Тем временем мы подошли к церкви. Однако я не решался войти: мне хотелось о многом спросить и многое узнать.
— Сколько раз в день совершаются службы и молебен?
— Через каждые два часа.
— И ночью?
— Ночью реже.
— Значит, все-таки ночью тоже?
— Ночью мы собираемся в церкви в полночь. В два часа ночи мы идем отдыхать до четырех часов.
— Всего-то?
— Да.
— Несчастные!
— Вы хотели сказать „счастливые“? Вы правы, мы очень счастливы. Да спасет вас Господь.
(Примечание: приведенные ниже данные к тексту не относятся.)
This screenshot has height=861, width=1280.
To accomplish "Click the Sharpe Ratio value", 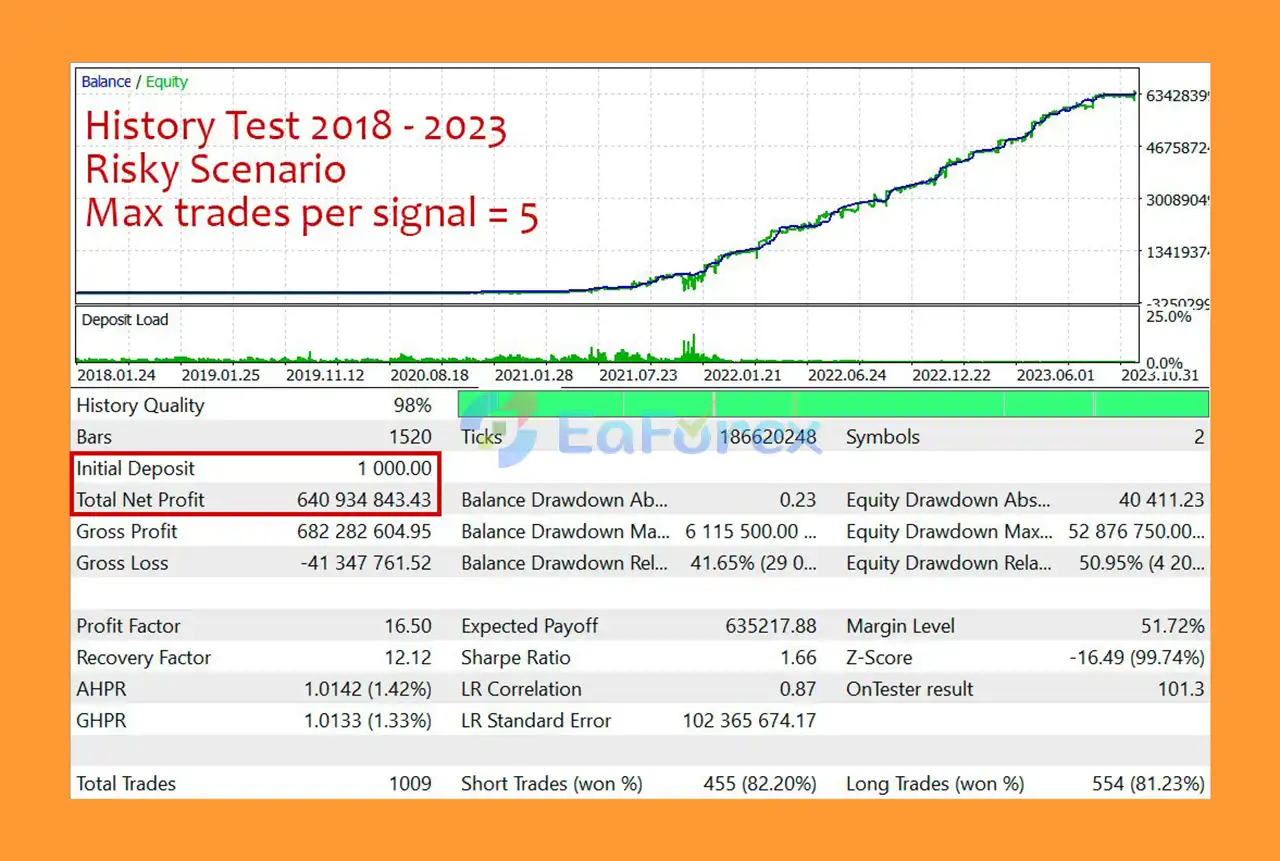I will (x=798, y=658).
Снова эта странная интонация…
Я стоял перед церковной дверью, раздираемый противоречиями: я не хотел входить, хотел бежать из этого места, но в то же время что-то тянуло меня туда. И тут я услышал ее голос:
— Входите же. Вина я вам принесу позже: за ворота монастыря или сюда.
Я попытался пошутить:
— Вы хотите по-христиански утолить мою жажду, несмотря на то, что я для вас не настоящий христианин?
— Да просветит вас Бог.
— Каким образом?
— Через чудо, если на то будет Его воля.
— То есть только благодаря чуду я смог бы стать настоящим христианином?
— Я буду за вас молиться.
— Благодарю вас… Как вас зовут?
— Меня зовут здесь сестра Анжелика да Соллепардо.
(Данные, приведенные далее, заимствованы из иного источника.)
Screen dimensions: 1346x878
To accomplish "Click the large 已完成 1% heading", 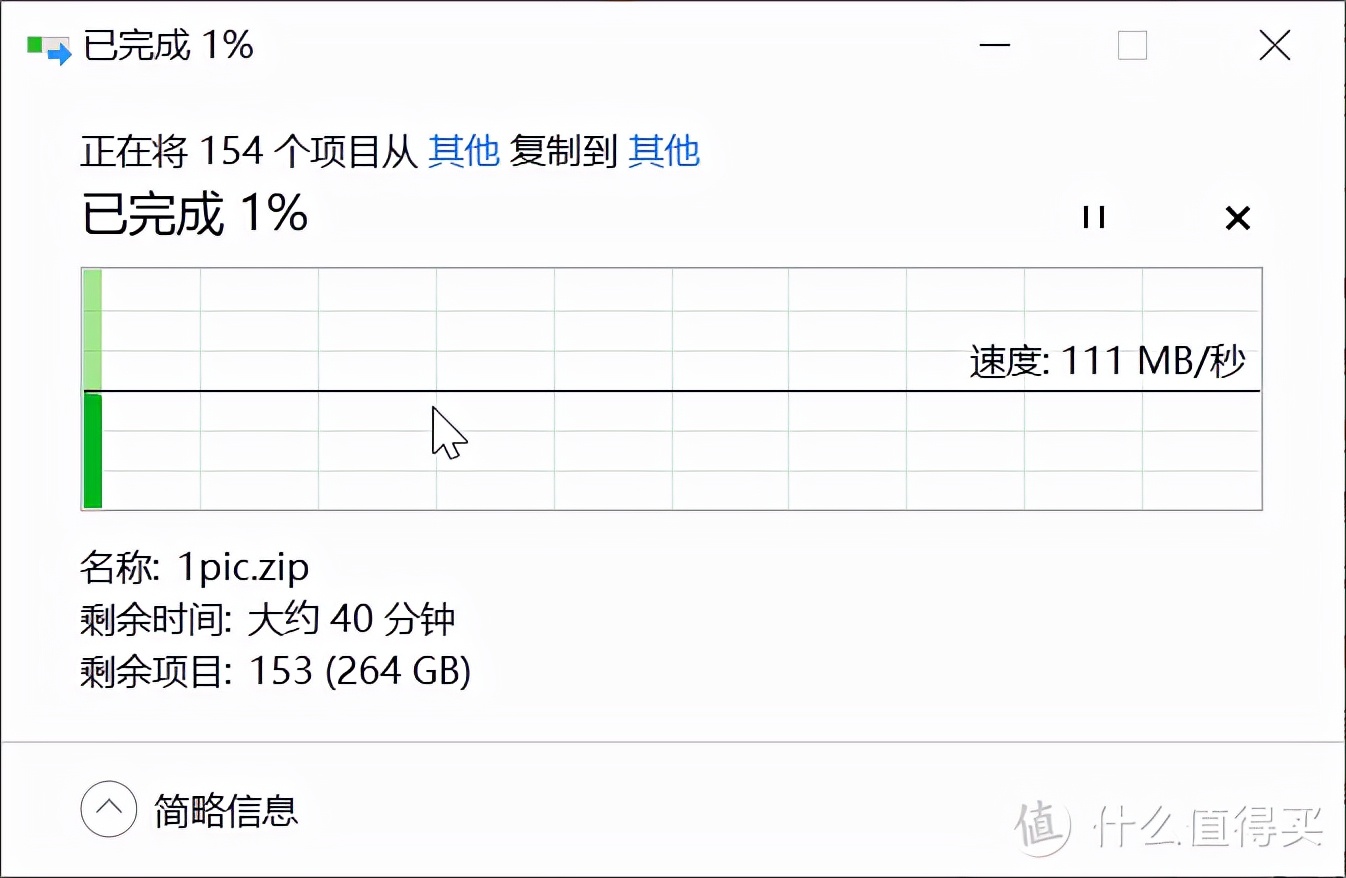I will [194, 214].
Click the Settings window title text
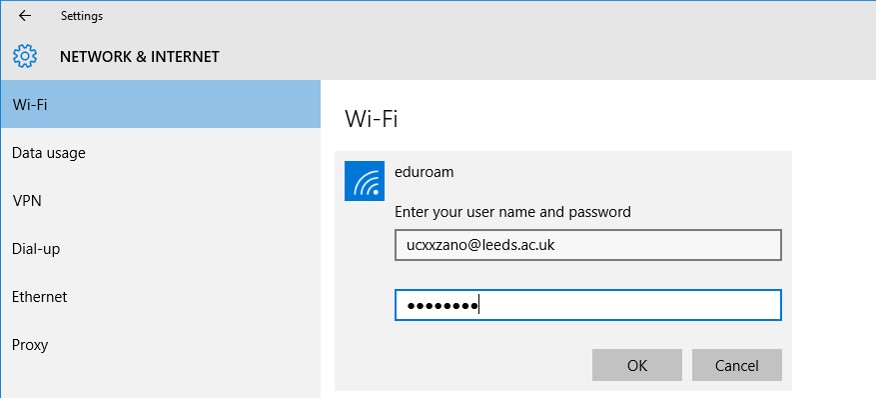876x398 pixels. click(x=82, y=16)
— Добрая сестра Анжелика, и я буду просить за вас небеса.
— За меня?
— Чтобы вы скорее избавились от такой жизни.
— Мы здесь счастливы, я же говорила вам.
И все так же беззвучно поплыла она вниз по ступенькам, оставив меня одного. Но ее умерщвленный взгляд и потухший голос остались со мной.»
Глава 8
«Я вошел в церковь, бегло огляделся по сторонам и хотел уже сесть на скамью и немного успокоиться, так как это святое место в глуши и жизнь несчастных монахинь, этих фанатичек и мучениц, поразили меня в самое сердце. Снова и снова пытался я представить себе, какой поворот судьбы мог бы заставить человека уединиться в таком пристанище, невыносимая кошмарность которого, казалось, превосходит все мыслимые границы.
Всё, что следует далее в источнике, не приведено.